Santa Anita: Jeranimo must face distance challenge

ARCADIA, Calif. – Jeranimo, spry as ever at age 8, bounced out of his victory in the Grade 2 San Gabriel Stakes on Saturday at Santa Anita in good shape, leaving trainer Mike Pender contemplating where to run him next during this elongated, six-month meeting.
“He was just like his old self, like he didn’t run,” Pender said. “He dived into his feed tub, destroyed his hay net, and said thanks for the mile-and-an-eighth workout in 1:46.”
Jeranimo once used to stalk the leaders, but as he has aged, he’s become accustomed to dropping out of it and making one run.
“Like Zenyatta,” Pender said. “He mows you down.”
The San Gabriel was at 1 1/8 miles, but upcoming grass stakes for older runners are either at one mile, like the Arcadia on Feb. 1, or 1 1/4 miles, like the San Marcos on Feb. 8. Both are Grade 2, $200,000 races, so there’s no temptation regarding grade or purse. It’s strictly distance.
“He can handle a mile, but I think he’s probably best these days at a mile and an eighth or a mile and a quarter,” Pender said.
At Santa Anita, Jeranimo has now won four times in 11 starts and has finished in the money seven times.
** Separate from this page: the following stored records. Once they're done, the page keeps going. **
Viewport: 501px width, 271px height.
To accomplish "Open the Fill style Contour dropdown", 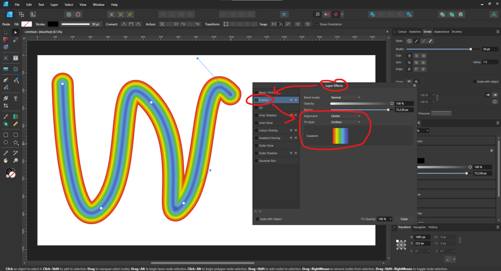I will [x=345, y=122].
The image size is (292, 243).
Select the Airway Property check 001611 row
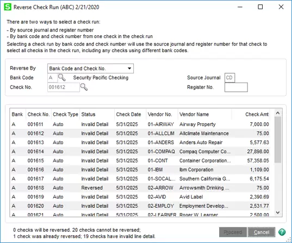tap(140, 124)
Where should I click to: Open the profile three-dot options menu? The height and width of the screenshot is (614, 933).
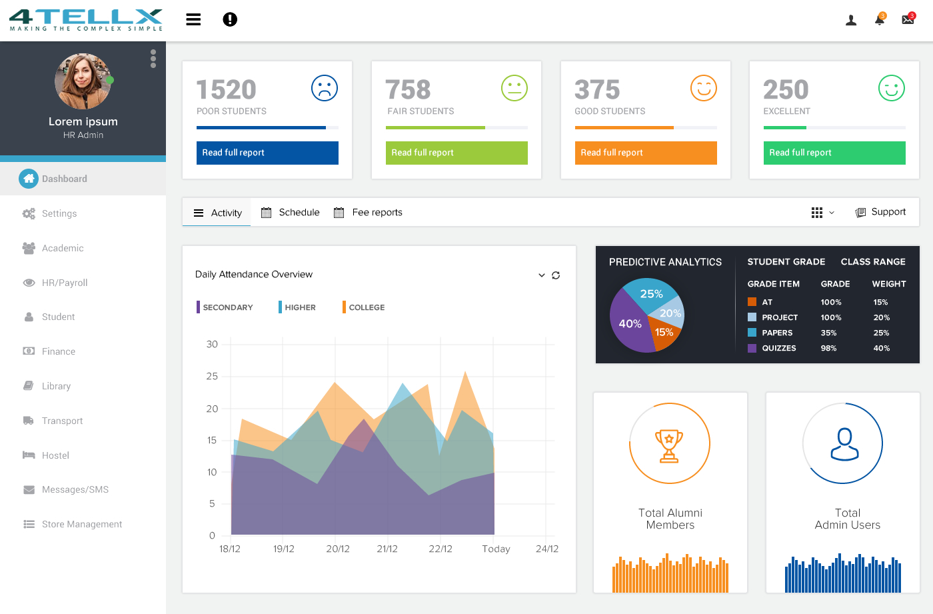(x=153, y=59)
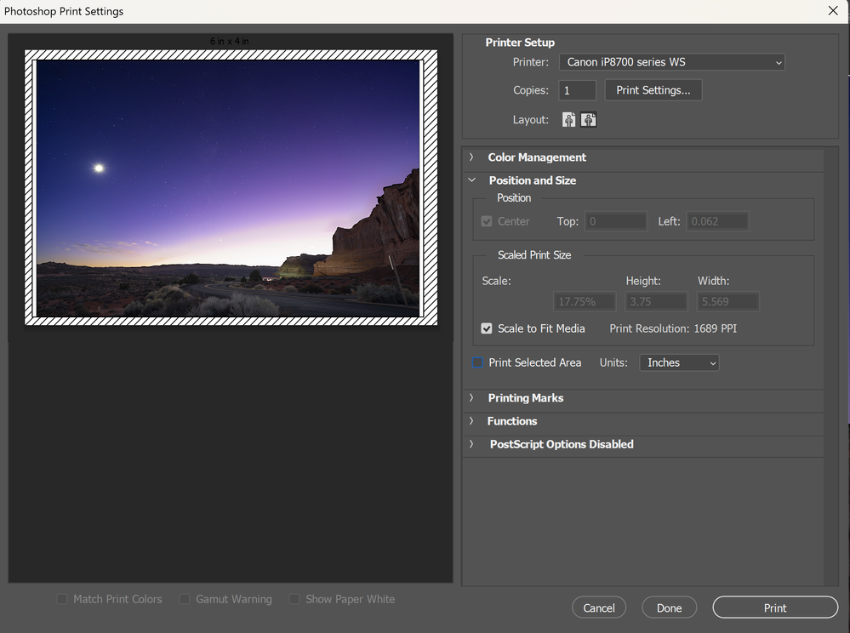Click the settings panel vertical scrollbar
850x633 pixels.
point(830,366)
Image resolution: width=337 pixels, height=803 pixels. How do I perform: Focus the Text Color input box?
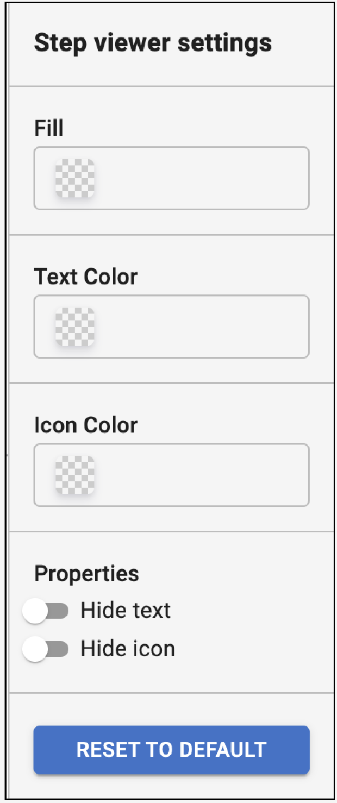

At nine furlongs, he has won four times in eight starts, with a pair of runner-up finishes. Three of those wins came in the last four runnings of the San Gabriel.
“He should be 4 for 4 in the last four if his bonehead trainer didn’t try to make a speed horse out of him,” Pender said, referring to a runner-up finish in the 2012 San Gabriel. “The great thing about great horses like this is they forgive the mistakes made by humans.”
This San Gabriel win was the 11th in 39 lifetime starts for Jeranimo, who has now earned more than $1.5 million. He is an entire horse, so there has been talk of retirement for stud duty, but Pender said he and owners B.J. Wright and Robert La Penta agreed to keep racing him this year as long as he can compete at this level.
The win was a tonic for Wright, who has been ill and watched the race from home in nearby Pasadena after initially intending to come to the track.